-------- RECORDED DATA --------

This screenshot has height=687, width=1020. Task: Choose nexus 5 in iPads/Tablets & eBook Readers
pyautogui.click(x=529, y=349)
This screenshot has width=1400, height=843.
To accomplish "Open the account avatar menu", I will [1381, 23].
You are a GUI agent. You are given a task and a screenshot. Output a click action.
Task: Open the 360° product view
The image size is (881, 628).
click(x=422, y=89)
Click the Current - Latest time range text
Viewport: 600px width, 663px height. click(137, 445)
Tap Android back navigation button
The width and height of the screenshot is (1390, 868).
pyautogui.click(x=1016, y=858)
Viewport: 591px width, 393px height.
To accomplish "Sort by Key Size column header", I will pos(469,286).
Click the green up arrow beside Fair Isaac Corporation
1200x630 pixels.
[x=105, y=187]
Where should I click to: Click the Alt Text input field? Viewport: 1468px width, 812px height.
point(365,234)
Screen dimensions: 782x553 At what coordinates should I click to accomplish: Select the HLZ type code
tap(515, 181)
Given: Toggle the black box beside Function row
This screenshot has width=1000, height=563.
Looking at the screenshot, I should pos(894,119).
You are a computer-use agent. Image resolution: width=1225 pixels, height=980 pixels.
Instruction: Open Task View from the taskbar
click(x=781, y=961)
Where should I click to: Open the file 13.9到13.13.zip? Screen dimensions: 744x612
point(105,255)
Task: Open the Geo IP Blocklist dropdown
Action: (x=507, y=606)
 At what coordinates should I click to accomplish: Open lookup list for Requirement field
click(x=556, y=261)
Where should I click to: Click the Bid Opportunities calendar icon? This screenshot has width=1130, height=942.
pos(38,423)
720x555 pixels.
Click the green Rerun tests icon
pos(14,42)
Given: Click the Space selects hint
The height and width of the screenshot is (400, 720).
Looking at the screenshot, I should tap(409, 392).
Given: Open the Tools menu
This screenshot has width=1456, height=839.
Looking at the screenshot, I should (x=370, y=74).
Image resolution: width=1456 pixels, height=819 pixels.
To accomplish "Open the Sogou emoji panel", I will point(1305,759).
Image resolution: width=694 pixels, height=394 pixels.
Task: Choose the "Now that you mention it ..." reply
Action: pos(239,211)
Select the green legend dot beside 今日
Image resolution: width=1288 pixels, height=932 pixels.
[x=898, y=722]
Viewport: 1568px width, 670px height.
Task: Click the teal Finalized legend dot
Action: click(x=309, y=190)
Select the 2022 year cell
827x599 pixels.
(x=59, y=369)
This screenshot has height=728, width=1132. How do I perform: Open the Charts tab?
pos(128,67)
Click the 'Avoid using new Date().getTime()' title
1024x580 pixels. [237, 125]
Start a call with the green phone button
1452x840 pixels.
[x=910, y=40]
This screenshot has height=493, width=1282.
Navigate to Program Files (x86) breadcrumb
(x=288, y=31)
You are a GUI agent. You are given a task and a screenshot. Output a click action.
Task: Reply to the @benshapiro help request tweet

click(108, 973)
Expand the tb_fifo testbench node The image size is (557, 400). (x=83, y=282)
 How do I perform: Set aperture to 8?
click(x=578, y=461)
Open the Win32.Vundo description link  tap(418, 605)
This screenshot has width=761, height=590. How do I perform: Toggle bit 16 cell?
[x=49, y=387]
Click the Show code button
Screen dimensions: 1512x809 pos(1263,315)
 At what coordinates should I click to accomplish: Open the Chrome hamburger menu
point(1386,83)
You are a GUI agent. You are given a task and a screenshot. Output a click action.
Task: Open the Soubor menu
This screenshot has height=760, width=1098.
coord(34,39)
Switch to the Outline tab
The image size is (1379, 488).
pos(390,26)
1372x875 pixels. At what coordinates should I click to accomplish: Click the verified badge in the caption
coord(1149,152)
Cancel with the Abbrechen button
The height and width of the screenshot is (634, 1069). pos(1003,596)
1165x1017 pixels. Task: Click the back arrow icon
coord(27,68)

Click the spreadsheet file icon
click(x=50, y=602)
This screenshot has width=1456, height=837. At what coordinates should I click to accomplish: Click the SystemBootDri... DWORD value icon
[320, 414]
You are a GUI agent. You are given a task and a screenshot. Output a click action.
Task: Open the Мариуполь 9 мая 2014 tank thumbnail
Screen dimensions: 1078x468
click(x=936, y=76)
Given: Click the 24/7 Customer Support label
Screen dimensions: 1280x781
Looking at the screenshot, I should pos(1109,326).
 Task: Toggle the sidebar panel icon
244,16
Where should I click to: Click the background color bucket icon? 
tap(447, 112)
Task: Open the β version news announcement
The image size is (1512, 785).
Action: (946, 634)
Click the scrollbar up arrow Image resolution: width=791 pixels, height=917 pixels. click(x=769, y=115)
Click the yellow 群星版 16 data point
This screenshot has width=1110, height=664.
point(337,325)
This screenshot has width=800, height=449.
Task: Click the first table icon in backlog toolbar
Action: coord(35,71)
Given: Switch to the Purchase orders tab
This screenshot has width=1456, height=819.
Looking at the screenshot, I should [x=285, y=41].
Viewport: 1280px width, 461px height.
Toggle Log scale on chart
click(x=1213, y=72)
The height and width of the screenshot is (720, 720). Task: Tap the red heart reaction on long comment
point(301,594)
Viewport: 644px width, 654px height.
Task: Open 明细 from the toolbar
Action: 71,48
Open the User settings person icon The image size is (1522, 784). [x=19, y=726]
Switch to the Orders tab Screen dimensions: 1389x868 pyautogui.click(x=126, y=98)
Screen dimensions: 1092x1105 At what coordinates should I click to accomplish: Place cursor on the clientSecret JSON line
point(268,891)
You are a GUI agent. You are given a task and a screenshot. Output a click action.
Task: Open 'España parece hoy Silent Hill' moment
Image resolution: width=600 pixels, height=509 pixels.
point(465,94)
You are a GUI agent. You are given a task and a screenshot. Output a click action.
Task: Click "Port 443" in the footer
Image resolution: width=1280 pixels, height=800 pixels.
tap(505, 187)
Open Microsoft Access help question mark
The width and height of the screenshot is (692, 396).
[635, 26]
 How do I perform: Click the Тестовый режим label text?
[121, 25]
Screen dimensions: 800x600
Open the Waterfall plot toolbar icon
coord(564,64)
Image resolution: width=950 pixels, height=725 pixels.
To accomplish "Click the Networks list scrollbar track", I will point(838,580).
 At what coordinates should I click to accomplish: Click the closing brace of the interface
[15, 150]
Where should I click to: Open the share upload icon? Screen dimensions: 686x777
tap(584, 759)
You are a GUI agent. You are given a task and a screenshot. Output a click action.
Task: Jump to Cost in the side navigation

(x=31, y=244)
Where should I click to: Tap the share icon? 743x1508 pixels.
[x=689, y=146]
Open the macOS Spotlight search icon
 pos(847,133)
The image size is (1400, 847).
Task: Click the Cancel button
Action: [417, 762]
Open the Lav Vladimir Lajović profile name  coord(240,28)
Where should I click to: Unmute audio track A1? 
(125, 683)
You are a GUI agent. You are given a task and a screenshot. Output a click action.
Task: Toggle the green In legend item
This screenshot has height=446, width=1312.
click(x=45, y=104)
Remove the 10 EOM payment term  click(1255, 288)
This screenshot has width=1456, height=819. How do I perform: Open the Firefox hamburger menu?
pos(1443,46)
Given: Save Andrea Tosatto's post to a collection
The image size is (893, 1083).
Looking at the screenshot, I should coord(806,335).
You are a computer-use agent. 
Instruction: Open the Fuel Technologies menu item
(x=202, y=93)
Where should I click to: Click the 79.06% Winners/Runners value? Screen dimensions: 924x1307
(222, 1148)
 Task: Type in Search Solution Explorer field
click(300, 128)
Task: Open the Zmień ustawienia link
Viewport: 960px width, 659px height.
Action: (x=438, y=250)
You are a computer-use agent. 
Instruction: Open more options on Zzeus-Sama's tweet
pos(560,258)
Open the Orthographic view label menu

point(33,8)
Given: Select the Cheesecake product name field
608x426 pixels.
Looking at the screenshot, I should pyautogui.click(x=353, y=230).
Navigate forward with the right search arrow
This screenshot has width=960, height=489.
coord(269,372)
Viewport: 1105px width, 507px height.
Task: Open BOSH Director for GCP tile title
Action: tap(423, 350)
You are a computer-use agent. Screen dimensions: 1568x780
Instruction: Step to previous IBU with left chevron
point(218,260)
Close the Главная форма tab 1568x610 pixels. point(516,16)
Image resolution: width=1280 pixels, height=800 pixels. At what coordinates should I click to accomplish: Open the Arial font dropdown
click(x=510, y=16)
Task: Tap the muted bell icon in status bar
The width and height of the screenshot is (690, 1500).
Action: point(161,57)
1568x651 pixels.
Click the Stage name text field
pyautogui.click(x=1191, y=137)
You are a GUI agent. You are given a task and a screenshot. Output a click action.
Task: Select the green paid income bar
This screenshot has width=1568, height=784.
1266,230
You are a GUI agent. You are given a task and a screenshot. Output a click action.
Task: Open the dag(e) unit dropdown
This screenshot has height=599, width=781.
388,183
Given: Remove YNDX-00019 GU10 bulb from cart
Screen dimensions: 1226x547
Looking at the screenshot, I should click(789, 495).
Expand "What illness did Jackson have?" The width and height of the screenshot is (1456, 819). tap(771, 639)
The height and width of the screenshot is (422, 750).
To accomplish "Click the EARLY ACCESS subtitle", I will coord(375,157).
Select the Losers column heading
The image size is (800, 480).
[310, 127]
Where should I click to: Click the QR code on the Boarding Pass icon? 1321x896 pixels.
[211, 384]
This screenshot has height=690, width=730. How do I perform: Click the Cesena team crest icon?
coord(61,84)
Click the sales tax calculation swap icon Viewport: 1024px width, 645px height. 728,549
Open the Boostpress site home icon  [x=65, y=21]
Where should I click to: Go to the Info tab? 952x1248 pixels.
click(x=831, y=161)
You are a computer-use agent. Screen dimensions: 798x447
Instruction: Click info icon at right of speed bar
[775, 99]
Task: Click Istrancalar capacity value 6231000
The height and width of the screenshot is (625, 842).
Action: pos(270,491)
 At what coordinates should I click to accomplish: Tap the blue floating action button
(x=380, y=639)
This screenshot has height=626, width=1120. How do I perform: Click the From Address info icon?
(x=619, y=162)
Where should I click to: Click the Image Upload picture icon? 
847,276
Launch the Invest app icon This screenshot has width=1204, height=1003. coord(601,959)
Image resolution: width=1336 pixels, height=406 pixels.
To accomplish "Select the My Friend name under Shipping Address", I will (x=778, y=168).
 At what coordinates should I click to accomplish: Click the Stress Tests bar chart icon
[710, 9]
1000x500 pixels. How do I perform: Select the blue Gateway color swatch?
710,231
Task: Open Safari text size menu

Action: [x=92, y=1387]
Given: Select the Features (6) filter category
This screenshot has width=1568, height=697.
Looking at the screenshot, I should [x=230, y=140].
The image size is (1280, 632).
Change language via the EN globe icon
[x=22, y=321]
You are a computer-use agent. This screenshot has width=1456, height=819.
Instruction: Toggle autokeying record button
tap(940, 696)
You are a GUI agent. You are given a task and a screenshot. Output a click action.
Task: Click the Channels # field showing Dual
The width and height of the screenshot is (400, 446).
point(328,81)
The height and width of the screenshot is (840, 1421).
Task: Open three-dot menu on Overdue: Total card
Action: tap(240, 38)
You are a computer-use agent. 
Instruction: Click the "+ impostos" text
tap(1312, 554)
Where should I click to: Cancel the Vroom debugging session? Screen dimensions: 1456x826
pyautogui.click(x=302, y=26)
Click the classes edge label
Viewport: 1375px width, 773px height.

--------

• **THE EXERCISE**: Please retype the rows from the start of the records through the line with "click(x=422, y=89)", including both of those lines.

• **OUTPUT FOR THIS TASK**:
This screenshot has height=687, width=1020. Task: Choose nexus 5 in iPads/Tablets & eBook Readers
pyautogui.click(x=529, y=349)
This screenshot has width=1400, height=843.
To accomplish "Open the account avatar menu", I will [1381, 23].
You are a GUI agent. You are given a task and a screenshot. Output a click action.
Task: Open the 360° product view
The image size is (881, 628).
click(x=422, y=89)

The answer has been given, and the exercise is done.